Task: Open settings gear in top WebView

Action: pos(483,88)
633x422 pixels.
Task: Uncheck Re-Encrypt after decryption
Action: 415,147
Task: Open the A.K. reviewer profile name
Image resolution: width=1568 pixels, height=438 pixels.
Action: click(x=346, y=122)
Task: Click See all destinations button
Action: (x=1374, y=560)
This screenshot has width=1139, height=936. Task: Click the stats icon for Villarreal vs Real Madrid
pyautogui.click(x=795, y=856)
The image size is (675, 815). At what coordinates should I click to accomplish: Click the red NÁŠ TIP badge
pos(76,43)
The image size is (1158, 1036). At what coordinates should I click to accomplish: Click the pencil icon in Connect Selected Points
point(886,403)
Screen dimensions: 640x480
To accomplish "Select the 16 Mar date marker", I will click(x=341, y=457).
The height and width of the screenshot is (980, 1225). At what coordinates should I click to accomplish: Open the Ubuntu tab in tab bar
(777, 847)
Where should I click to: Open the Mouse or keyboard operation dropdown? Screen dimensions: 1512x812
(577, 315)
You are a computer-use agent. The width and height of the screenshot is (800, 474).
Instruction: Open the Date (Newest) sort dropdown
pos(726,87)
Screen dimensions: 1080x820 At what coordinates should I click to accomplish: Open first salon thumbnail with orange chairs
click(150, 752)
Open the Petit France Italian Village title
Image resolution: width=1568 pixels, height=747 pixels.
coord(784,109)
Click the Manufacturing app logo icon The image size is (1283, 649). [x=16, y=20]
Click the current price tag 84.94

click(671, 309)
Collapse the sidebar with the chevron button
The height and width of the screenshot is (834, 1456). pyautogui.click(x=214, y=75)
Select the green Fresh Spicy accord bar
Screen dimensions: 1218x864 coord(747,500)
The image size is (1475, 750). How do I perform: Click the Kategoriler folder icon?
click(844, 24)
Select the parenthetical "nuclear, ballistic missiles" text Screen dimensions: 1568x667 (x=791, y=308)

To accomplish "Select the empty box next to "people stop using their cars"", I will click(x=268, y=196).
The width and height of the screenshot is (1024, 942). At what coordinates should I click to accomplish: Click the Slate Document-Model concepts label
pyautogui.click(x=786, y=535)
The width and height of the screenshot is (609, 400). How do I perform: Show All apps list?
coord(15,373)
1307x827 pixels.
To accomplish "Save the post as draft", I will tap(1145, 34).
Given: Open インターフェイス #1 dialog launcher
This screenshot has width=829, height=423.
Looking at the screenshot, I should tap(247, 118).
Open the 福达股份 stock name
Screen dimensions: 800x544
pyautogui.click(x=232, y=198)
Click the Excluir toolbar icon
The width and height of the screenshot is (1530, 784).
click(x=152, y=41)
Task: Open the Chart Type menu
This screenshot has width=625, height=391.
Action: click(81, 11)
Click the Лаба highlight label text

Do this:
Arrange every line of the entries above as a numbered list, skipping the blank lines.

The output:
1. Task: Open settings gear in top WebView
2. Action: pos(483,88)
3. 633x422 pixels.
4. Task: Uncheck Re-Encrypt after decryption
5. Action: 415,147
6. Task: Open the A.K. reviewer profile name
7. Image resolution: width=1568 pixels, height=438 pixels.
8. Action: click(x=346, y=122)
9. Task: Click See all destinations button
10. Action: (x=1374, y=560)
11. This screenshot has width=1139, height=936. Task: Click the stats icon for Villarreal vs Real Madrid
12. pyautogui.click(x=795, y=856)
13. The image size is (675, 815). At what coordinates should I click to accomplish: Click the red NÁŠ TIP badge
14. pos(76,43)
15. The image size is (1158, 1036). At what coordinates should I click to accomplish: Click the pencil icon in Connect Selected Points
16. point(886,403)
17. Screen dimensions: 640x480
18. To accomplish "Select the 16 Mar date marker", I will click(x=341, y=457).
19. The height and width of the screenshot is (980, 1225). At what coordinates should I click to accomplish: Open the Ubuntu tab in tab bar
20. (777, 847)
21. Where should I click to: Open the Mouse or keyboard operation dropdown? Screen dimensions: 1512x812
22. (577, 315)
23. You are a computer-use agent. The width and height of the screenshot is (800, 474).
24. Instruction: Open the Date (Newest) sort dropdown
25. pos(726,87)
26. Screen dimensions: 1080x820 At what coordinates should I click to accomplish: Open first salon thumbnail with orange chairs
27. click(150, 752)
28. Open the Petit France Italian Village title
29. Image resolution: width=1568 pixels, height=747 pixels.
30. coord(784,109)
31. Click the Manufacturing app logo icon The image size is (1283, 649). [x=16, y=20]
32. Click the current price tag 84.94
33. click(671, 309)
34. Collapse the sidebar with the chevron button
35. The height and width of the screenshot is (834, 1456). pyautogui.click(x=214, y=75)
36. Select the green Fresh Spicy accord bar
37. Screen dimensions: 1218x864 coord(747,500)
38. The image size is (1475, 750). How do I perform: Click the Kategoriler folder icon?
39. click(844, 24)
40. Select the parenthetical "nuclear, ballistic missiles" text Screen dimensions: 1568x667 (x=791, y=308)
41. To accomplish "Select the empty box next to "people stop using their cars"", I will click(x=268, y=196).
42. The width and height of the screenshot is (1024, 942). At what coordinates should I click to accomplish: Click the Slate Document-Model concepts label
43. pyautogui.click(x=786, y=535)
44. The width and height of the screenshot is (609, 400). How do I perform: Show All apps list?
45. coord(15,373)
46. 1307x827 pixels.
47. To accomplish "Save the post as draft", I will tap(1145, 34).
48. Given: Open インターフェイス #1 dialog launcher
49. This screenshot has width=829, height=423.
50. Looking at the screenshot, I should tap(247, 118).
51. Open the 福达股份 stock name
52. Screen dimensions: 800x544
53. pyautogui.click(x=232, y=198)
54. Click the Excluir toolbar icon
55. The width and height of the screenshot is (1530, 784).
56. click(x=152, y=41)
57. Task: Open the Chart Type menu
58. This screenshot has width=625, height=391.
59. Action: click(81, 11)
60. Click the Лаба highlight label text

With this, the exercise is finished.